The Kellogg’s promotion encouraged children to colour in special black and white packs of Kellogg’s cereals, including Rice Bubbles and Coco Pops, and LCMs and go onto a website to enter a competition to win Crayola products, and to bring their picture to life with augmented reality.
Ms Martin said the decision demonstrates how easy it is for food companies to get away with marketing their unhealthy products to children.
“Kellogg’s claimed its promotion wasn’t directed primarily to children. But tell me, what fully grown adult gets excited about winning crayons through colouring-in activities on cereal and lunch box snack products? Kellogg’s is clearly exploiting the appeal this sort of activity has for young children.”
Details of the complaint and decision
The advertisement consisted of a Kellogg’s ‘Colour & Win’ website, together with special packs of Kellogg’s cereals and snack bars, a promotion in conjunction with Crayola.
Kellogg’s designed special black and white packs of popular products, including Coco Pops and LCM Split Stix, encouraging people to colour in the characters on the front and back of the pack. Customers were then invited to visit the Kellogg’s website to enter a competition to win Crayola products. The website also had an augmented reality function, allowing users to bring their coloured image to life.
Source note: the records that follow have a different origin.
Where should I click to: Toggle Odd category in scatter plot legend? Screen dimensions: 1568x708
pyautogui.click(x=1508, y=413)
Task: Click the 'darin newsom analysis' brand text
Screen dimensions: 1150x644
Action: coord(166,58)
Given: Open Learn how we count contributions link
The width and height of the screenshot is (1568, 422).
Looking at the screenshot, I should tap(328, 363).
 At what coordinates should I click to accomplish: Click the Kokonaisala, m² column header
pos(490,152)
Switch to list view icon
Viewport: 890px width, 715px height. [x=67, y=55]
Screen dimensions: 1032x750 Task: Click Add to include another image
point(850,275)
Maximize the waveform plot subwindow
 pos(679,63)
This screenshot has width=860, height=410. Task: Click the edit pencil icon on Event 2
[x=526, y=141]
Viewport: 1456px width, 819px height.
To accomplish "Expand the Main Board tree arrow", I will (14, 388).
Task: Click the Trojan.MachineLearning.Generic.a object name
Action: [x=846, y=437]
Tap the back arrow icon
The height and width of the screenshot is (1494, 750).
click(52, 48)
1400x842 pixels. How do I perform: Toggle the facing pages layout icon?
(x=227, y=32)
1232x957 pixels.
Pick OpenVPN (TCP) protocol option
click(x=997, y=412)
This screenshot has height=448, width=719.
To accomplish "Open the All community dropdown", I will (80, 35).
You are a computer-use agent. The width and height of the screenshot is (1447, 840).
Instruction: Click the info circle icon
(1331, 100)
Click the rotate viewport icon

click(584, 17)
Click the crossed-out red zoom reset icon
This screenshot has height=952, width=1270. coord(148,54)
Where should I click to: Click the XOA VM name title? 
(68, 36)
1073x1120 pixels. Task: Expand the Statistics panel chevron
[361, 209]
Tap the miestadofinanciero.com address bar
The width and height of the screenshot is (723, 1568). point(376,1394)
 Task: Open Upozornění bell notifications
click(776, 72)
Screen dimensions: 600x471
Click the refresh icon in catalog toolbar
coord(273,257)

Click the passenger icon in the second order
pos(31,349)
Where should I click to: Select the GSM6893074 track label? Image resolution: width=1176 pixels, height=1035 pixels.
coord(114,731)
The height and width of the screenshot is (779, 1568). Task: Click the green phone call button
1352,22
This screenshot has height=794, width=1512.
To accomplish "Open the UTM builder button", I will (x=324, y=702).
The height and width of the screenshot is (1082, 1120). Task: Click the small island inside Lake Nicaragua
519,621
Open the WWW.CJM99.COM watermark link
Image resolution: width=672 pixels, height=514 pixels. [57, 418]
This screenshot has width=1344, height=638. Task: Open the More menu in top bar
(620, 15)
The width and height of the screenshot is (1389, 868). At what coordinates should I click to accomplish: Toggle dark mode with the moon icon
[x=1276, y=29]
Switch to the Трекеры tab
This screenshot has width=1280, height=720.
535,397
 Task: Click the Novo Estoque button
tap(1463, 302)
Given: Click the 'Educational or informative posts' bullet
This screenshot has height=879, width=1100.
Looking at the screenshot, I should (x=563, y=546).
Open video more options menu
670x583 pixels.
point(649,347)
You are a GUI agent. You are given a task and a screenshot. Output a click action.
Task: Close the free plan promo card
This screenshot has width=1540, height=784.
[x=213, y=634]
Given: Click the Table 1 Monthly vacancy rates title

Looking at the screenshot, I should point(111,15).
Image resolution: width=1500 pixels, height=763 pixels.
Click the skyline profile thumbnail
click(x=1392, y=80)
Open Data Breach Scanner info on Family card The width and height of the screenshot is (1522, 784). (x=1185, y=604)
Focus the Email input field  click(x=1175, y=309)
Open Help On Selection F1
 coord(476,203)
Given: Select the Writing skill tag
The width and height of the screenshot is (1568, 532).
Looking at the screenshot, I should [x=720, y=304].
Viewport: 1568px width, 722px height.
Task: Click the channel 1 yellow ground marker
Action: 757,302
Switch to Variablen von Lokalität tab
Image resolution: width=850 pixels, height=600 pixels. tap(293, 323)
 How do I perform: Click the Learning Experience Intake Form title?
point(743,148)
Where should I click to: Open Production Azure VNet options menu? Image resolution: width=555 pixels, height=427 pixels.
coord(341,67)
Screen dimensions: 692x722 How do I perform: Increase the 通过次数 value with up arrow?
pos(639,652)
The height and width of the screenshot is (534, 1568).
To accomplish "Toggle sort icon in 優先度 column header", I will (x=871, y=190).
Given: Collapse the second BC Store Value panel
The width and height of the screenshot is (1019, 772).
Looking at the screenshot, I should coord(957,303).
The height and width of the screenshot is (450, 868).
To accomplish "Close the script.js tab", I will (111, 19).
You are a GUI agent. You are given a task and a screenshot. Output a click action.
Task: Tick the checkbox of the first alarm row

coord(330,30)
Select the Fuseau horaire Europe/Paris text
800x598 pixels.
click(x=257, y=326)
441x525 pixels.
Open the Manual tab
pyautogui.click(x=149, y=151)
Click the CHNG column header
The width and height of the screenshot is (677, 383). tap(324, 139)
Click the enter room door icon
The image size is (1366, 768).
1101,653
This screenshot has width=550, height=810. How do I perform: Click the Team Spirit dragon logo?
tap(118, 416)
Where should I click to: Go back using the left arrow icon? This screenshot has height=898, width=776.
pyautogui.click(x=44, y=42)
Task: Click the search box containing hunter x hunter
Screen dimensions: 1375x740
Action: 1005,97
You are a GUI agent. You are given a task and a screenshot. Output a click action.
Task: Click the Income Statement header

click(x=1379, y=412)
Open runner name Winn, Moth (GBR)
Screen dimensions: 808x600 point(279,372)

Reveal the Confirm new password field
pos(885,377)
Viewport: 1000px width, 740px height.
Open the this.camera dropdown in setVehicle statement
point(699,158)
The complaint was dismissed, despite the Panel acknowledging that the overall theme, being a colouring in competition that features images that can be brought to life using an app, was appealing to children under 12.
Ms Martin said this case exposes just how narrow the interpretation of ‘directed primarily to children’ is and on a larger scale, how these self-regulatory codes fail to protect children from exposure to junk food marketing.
“These flawed codes are ineffective when it comes to shielding children from this type of packaging and promotion, and the food industry knows it. Companies continue to exploit this loophole by plastering their packaging with promotions that they know will appeal to children.”
“It’s naïve to entrust our children’s health to the same companies that are actively encouraging them to consume unhealthy foods. The end goal of the food industry will always be to make more profit.”
“We’ve had these self-regulated codes long enough to know they are not working. It’s time for government to take control and support parents to raise healthy children, free from manipulative junk food marketing,” Ms Martin said.